◆ **What is required**:
As soon as the line containing "This screenshot has width=1372, height=868." appears, start repeating lines exactly and continue to the end of the entries; please skip pictures.
═════ Supplied data ═════
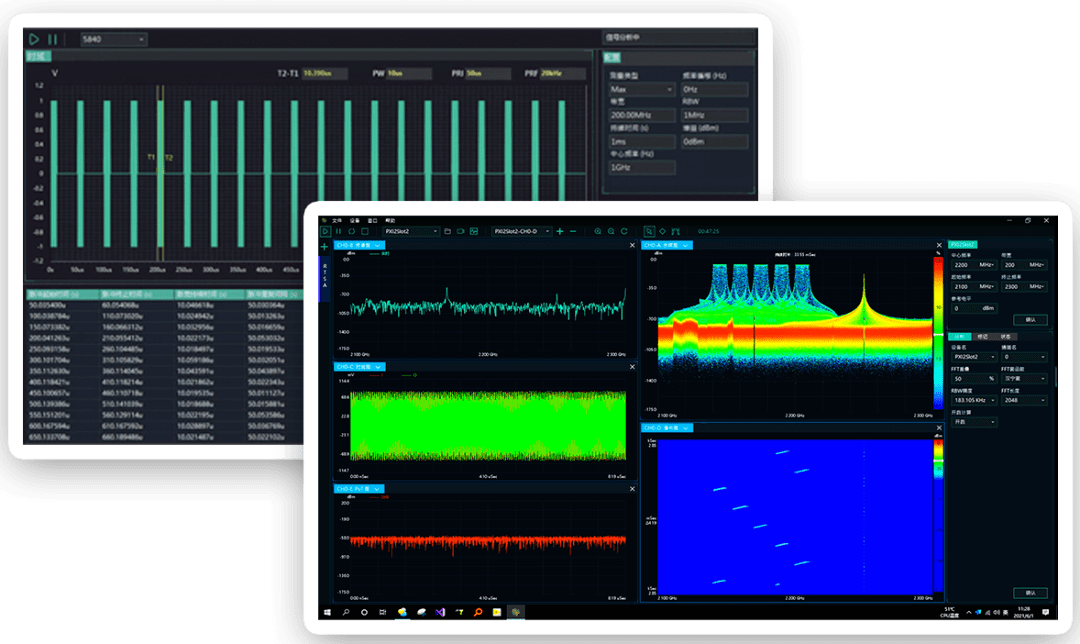Open the PXI2Slot2 device dropdown in the toolbar
The height and width of the screenshot is (644, 1080).
[412, 231]
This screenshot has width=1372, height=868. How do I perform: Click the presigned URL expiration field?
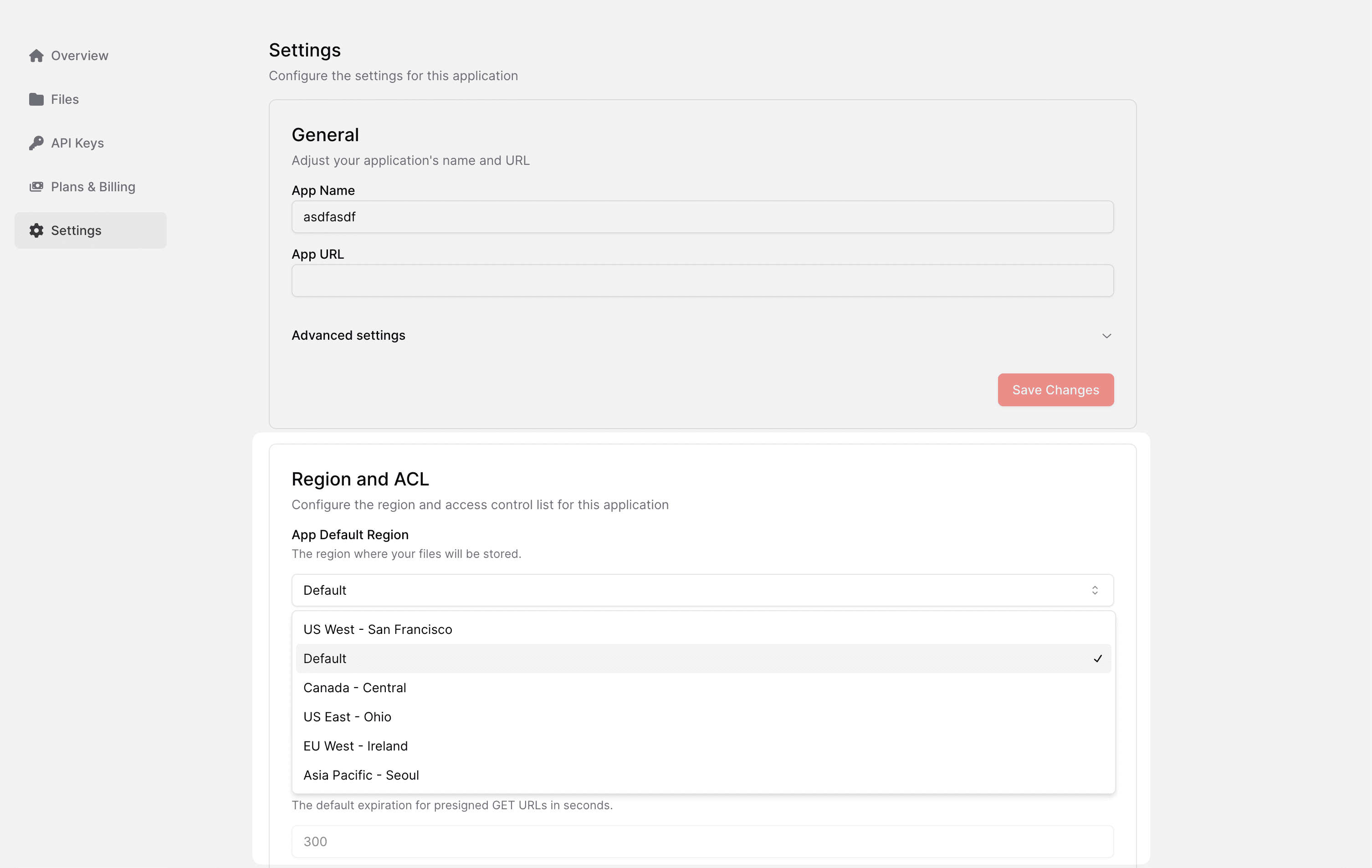(x=702, y=842)
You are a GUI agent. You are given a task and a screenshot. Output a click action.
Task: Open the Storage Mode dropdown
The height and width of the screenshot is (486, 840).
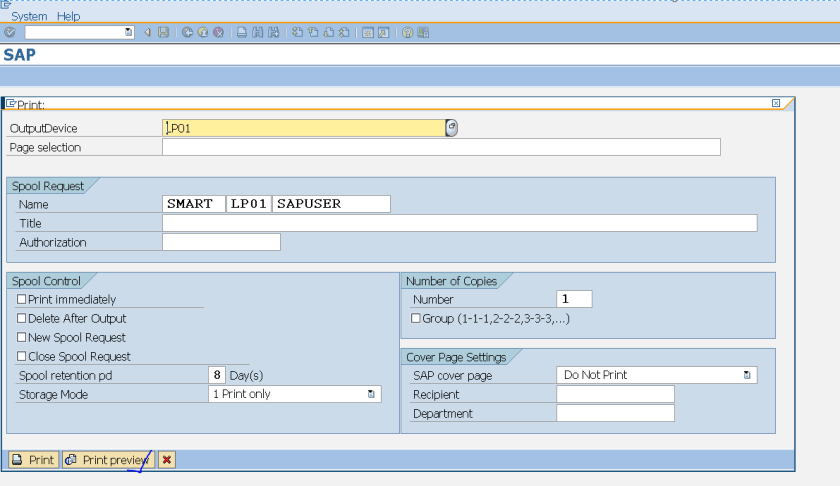point(372,394)
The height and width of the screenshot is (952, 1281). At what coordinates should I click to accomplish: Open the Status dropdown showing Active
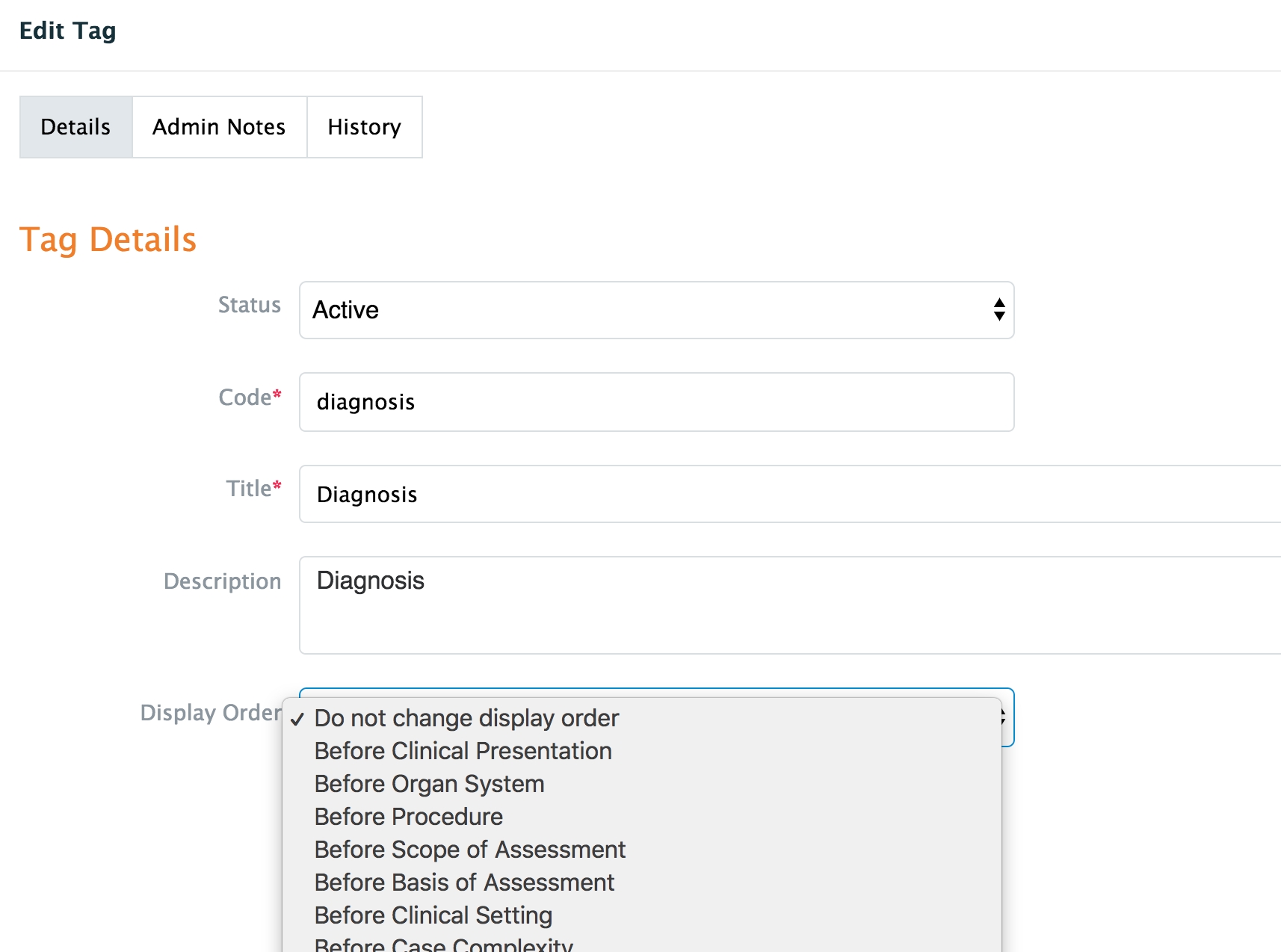[x=656, y=310]
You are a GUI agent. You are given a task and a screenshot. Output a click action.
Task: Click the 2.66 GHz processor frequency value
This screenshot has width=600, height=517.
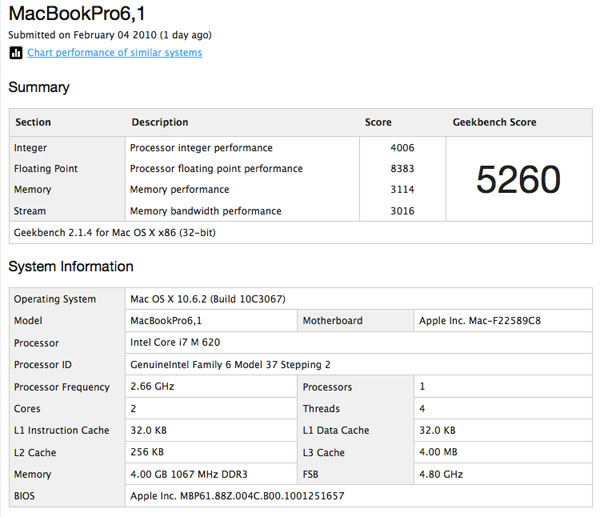click(x=152, y=387)
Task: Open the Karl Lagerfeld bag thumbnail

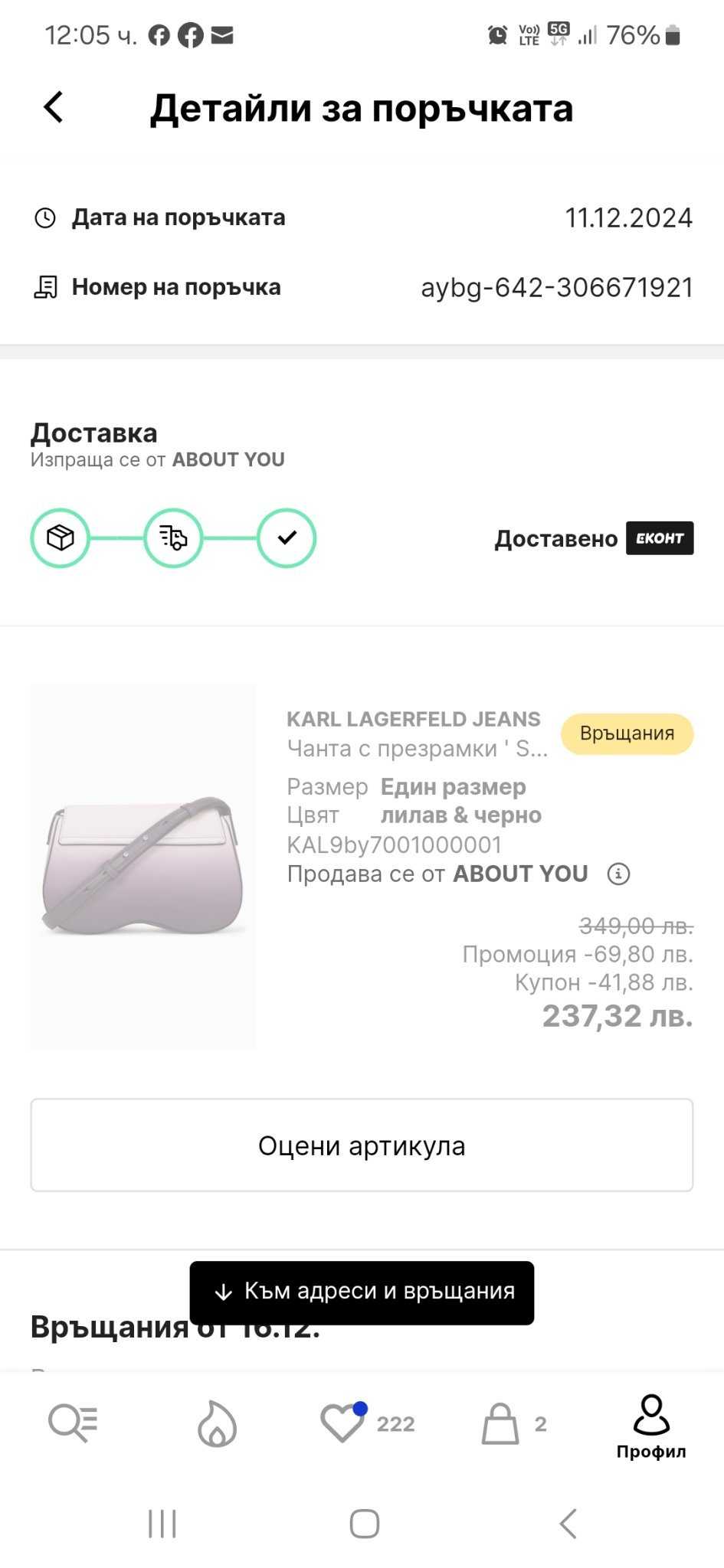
═════
◆ **Exercise output**:
This screenshot has width=1372, height=868. How do I perform: Click the presigned URL expiration field?
(x=702, y=842)
You are a GUI agent. You are given a task and a screenshot. Output a click action.
Task: Open the Storage Mode dropdown
The height and width of the screenshot is (486, 840).
point(372,394)
The height and width of the screenshot is (952, 1281). At what coordinates should I click to accomplish: Open the Status dropdown showing Active
[x=656, y=310]
You are a GUI agent. You are given a task and a screenshot. Output a click action.
Task: Click the 2.66 GHz processor frequency value
This screenshot has width=600, height=517.
click(x=152, y=387)
Task: Open the Karl Lagerfeld bag thumbnail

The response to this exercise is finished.